Health trust spends £1m on tablet computers while waiting lists spiral
A health trust is under fire after spending more than £1 million on tablets - of the computer type.
The Belfast Trust bought 940 devices in the last three years.
Around two-thirds bought in the last two years - 655 tablets - were described as non-clinical, the trust disclosed in response to a Freedom of Information request.
It comes as the health service is facing severe financial pressure.
Ulster Unionist MLA Jo-Anne Dobson, who uncovered the expenditure, said the money could have been better spent.
"It has been clear for some time that our NHS in Northern Ireland is at breaking point," she said.
"This makes the decision by the Belfast Trust to purchase 655 tablets so difficult to understand."
The trust said most of the devices were used by nurses, clinicians and other health professionals.
A total of 940 tablets were bought for almost £1.2m in the three years to April. Of the 655 described as non-clinical, more than half - 339 costing £343,000 - were bought in the last 12 months. A further £480,000 was spent buying 273 for clinical use on rounds.
According to Mrs Dobson, the items ranged from £853 to £1,806.
The latest figures show a record 373,000 people across Northern Ireland are waiting on treatment, a hospital appointment or a diagnostic test.
Mrs Dobson added: "Hospital waiting lists are spiralling, cancer services are deteriorating and bodies as eminent as the Royal College of Midwives are being forced into the position that they feel they simply have no choice but to take industrial action.
"Given that the pressure on services in the Belfast Trust has been especially acute, and where we are told funding constraints have been directly contributing to the ballooning waiting times, I am surprised that they thought it appropriate to purchase so many electronic tablets and pay such a high price for them."
Mrs Dobson raised the issue in a meeting of the Stormont health committee on Wednesday, saying other health trusts had purchased fewer devices and at cheaper prices.
Belfast Trust chief executive Dr Michael McBride, appearing before the committee, defended the expenditure.
He said it allowed staff to spend more time on front line care, adding: "We are looking at innovative ways whereby we can facilitate practitioners entering information directly and using that innovatively rather than returning to base. They can spend more time on front line services, delivering services and using modern technology to provide that service more efficiently."

- **GIVEN ENTRIES**:
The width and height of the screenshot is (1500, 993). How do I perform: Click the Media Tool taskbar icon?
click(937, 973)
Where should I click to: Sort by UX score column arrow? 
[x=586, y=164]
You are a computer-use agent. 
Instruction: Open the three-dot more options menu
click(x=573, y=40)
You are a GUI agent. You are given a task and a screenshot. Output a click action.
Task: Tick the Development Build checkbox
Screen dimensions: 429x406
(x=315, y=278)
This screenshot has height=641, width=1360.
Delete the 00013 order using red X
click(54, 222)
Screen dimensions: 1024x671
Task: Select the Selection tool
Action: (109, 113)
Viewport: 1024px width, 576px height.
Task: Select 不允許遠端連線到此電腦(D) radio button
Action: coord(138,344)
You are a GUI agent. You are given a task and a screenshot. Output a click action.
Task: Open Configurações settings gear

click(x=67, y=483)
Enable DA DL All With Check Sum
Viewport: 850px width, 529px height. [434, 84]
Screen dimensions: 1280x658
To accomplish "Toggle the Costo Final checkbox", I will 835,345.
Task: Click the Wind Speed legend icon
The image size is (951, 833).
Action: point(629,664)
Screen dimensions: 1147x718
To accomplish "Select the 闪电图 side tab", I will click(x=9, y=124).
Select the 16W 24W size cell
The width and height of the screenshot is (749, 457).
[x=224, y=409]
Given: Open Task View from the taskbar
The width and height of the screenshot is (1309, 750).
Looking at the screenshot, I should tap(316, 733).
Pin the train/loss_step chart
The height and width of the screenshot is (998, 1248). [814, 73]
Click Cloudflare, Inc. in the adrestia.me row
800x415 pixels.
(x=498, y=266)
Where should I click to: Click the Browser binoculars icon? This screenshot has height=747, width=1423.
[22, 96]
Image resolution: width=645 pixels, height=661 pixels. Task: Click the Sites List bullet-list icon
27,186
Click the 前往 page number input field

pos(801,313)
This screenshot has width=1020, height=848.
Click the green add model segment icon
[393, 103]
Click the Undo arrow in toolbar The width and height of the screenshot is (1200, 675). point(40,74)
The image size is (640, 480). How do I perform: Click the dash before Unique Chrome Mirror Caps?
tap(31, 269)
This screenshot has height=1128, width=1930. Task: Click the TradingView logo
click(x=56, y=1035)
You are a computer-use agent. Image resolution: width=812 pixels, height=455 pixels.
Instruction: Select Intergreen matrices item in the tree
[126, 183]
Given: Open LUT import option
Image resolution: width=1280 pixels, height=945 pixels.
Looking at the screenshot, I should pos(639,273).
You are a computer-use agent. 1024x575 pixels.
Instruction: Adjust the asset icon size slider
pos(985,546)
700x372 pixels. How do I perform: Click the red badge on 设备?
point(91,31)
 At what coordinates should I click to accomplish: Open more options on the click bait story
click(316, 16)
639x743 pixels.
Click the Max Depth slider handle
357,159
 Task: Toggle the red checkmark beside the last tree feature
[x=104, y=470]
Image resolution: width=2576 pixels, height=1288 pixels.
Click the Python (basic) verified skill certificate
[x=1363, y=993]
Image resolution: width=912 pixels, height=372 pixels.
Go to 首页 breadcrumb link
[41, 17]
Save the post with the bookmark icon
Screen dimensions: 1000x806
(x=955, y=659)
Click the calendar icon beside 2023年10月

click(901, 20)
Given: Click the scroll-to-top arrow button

- **WORK REQUEST**:
Copy out the entire article on the Belfast Trust's tablet spending word for word.

- **SOLUTION**:
Health trust spends £1m on tablet computers while waiting lists spiral
A health trust is under fire after spending more than £1 million on tablets - of the computer type.
The Belfast Trust bought 940 devices in the last three years.
Around two-thirds bought in the last two years - 655 tablets - were described as non-clinical, the trust disclosed in response to a Freedom of Information request.
It comes as the health service is facing severe financial pressure.
Ulster Unionist MLA Jo-Anne Dobson, who uncovered the expenditure, said the money could have been better spent.
"It has been clear for some time that our NHS in Northern Ireland is at breaking point," she said.
"This makes the decision by the Belfast Trust to purchase 655 tablets so difficult to understand."
The trust said most of the devices were used by nurses, clinicians and other health professionals.
A total of 940 tablets were bought for almost £1.2m in the three years to April. Of the 655 described as non-clinical, more than half - 339 costing £343,000 - were bought in the last 12 months. A further £480,000 was spent buying 273 for clinical use on rounds.
According to Mrs Dobson, the items ranged from £853 to £1,806.
The latest figures show a record 373,000 people across Northern Ireland are waiting on treatment, a hospital appointment or a diagnostic test.
Mrs Dobson added: "Hospital waiting lists are spiralling, cancer services are deteriorating and bodies as eminent as the Royal College of Midwives are being forced into the position that they feel they simply have no choice but to take industrial action.
"Given that the pressure on services in the Belfast Trust has been especially acute, and where we are told funding constraints have been directly contributing to the ballooning waiting times, I am surprised that they thought it appropriate to purchase so many electronic tablets and pay such a high price for them."
Mrs Dobson raised the issue in a meeting of the Stormont health committee on Wednesday, saying other health trusts had purchased fewer devices and at cheaper prices.
Belfast Trust chief executive Dr Michael McBride, appearing before the committee, defended the expenditure.
He said it allowed staff to spend more time on front line care, adding: "We are looking at innovative ways whereby we can facilitate practitioners entering information directly and using that innovatively rather than returning to base. They can spend more time on front line services, delivering services and using modern technology to provide that service more efficiently."